Neurodegenerative Disease (e.g. MS, Parkinson's disease)
Compare the effectiveness of telephone-delivered interventions on outcomes of fatigue, physical activity, and quality of life among adults with multiple sclerosis (MS).
A single-blinded, randomized controlled trial. Participants were randomized to contact-control intervention (CC), physical activity-only intervention (PA-only), and physical activity plus fatigue self-management intervention (FM+). Outcomes were measured at baseline, posttest (12 weeks), and follow-up (24 weeks).
Telephone-delivered in Midwest and Northeast regions of the United States.
Participants (or Animals, Specimens, Cadavers):
Inactive adults with MS (n=208) and moderate-to-severe fatigue.
Interventions : Three or six group teleconferences followed by four individually tailored phone calls delivered over 12-weeks.

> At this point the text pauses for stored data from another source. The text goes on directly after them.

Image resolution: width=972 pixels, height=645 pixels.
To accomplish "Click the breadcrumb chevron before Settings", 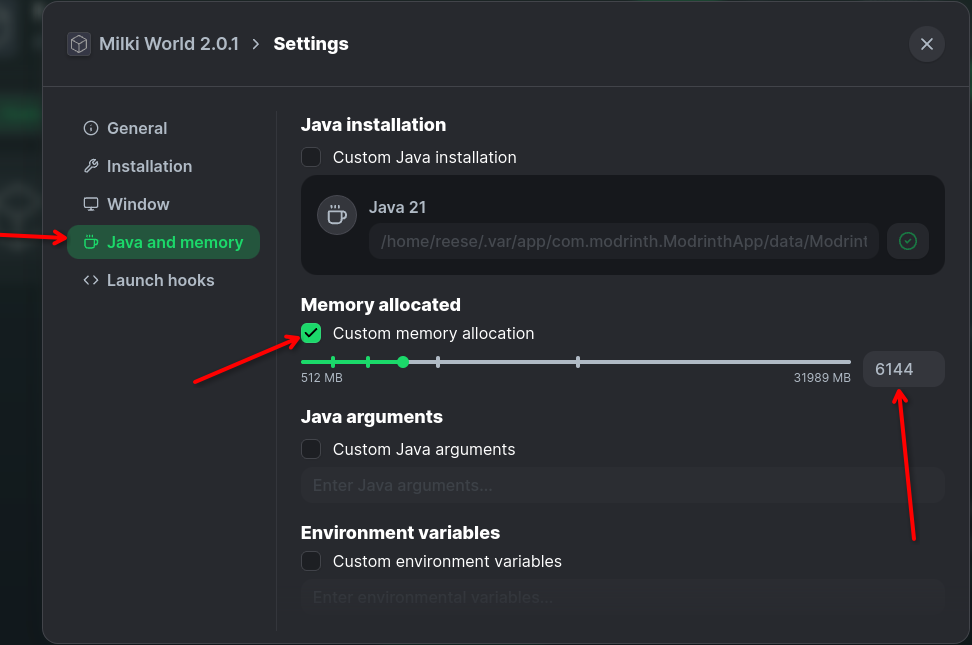I will pyautogui.click(x=256, y=44).
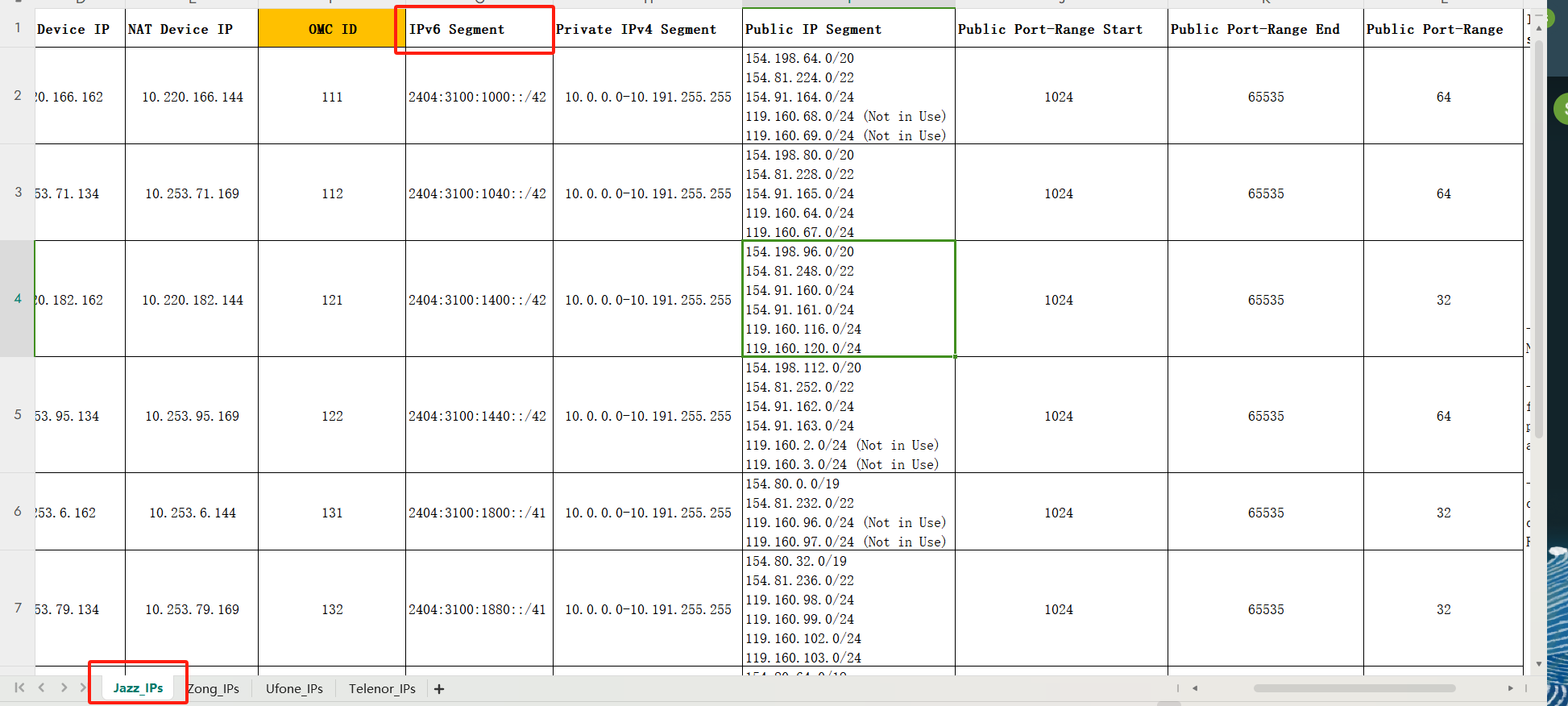Image resolution: width=1568 pixels, height=706 pixels.
Task: Open the Zong_IPs sheet tab
Action: point(214,689)
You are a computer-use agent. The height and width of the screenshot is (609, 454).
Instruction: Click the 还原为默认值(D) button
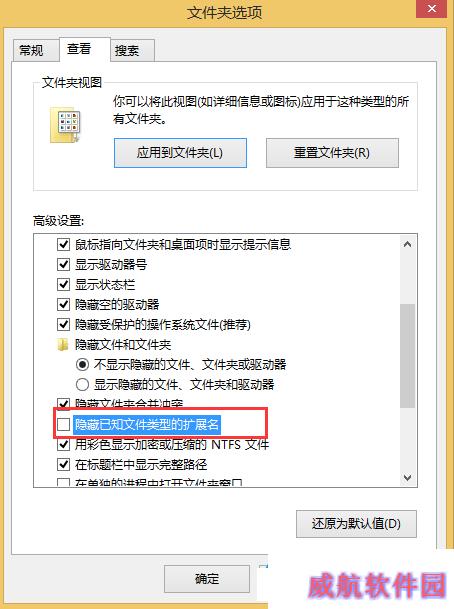coord(356,524)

An occupational therapist and research assistant delivered the teleconferences and phone calls, respectively.
Main Outcome Measure(s):
Primary outcomes were self-report fatigue and physical activity measured with Fatigue Impact Scale and Godin Leisure-Time Exercise Questionnaire, respectively. Secondary outcomes included quality of life measured with Multiple Sclerosis Impact Scale and moderate-to-vigorous exercise and step count measured with accelerometer (hypotheses: FM+ > CC and FM+ > PA-only).

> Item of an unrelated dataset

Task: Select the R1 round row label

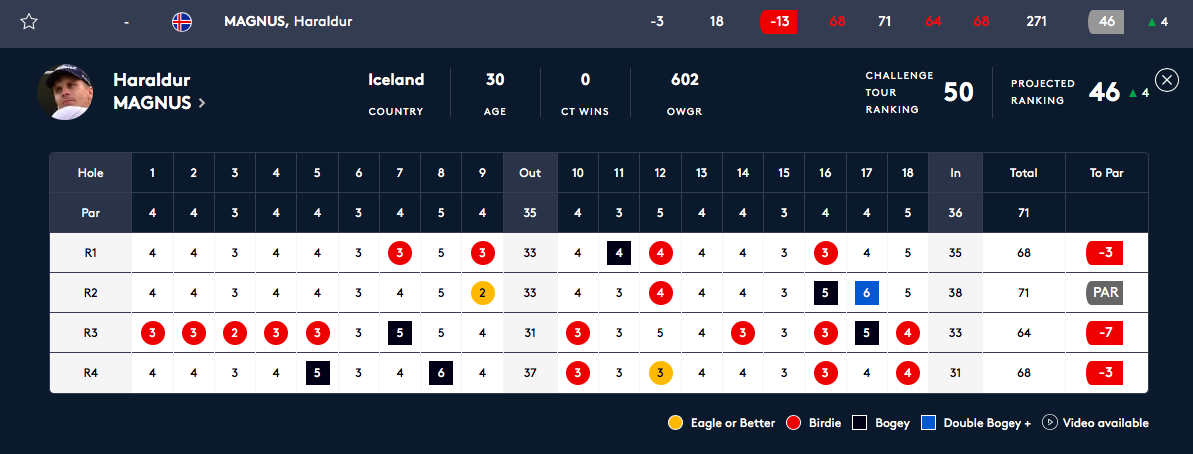Action: 90,253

Linear mixed effects models showed FM+ significantly improved self-report fatigue (β=-11.08; P=0.03) and physical activity (β=0.54; P=0.01) compared to CC at posttest. However, FM+ had non-significant differences compared to PA-only on self-report fatigue (β=-1.08, P=0.84) and physical activity (β=0.09; P=0.68) at posttest. PA-only had significant improvements compared to CC on moderate-to-vigorous exercise (β=0.38; P=0.02) at posttest and step count at posttest (β=1.30; Pβ=1.31; P=0.01). FM+ and PA-only had non-significant differences compared to CC on quality of life.
Group teleconferences followed by tailored phone calls may be effective in promoting physical activity and reducing fatigue impact in people with MS.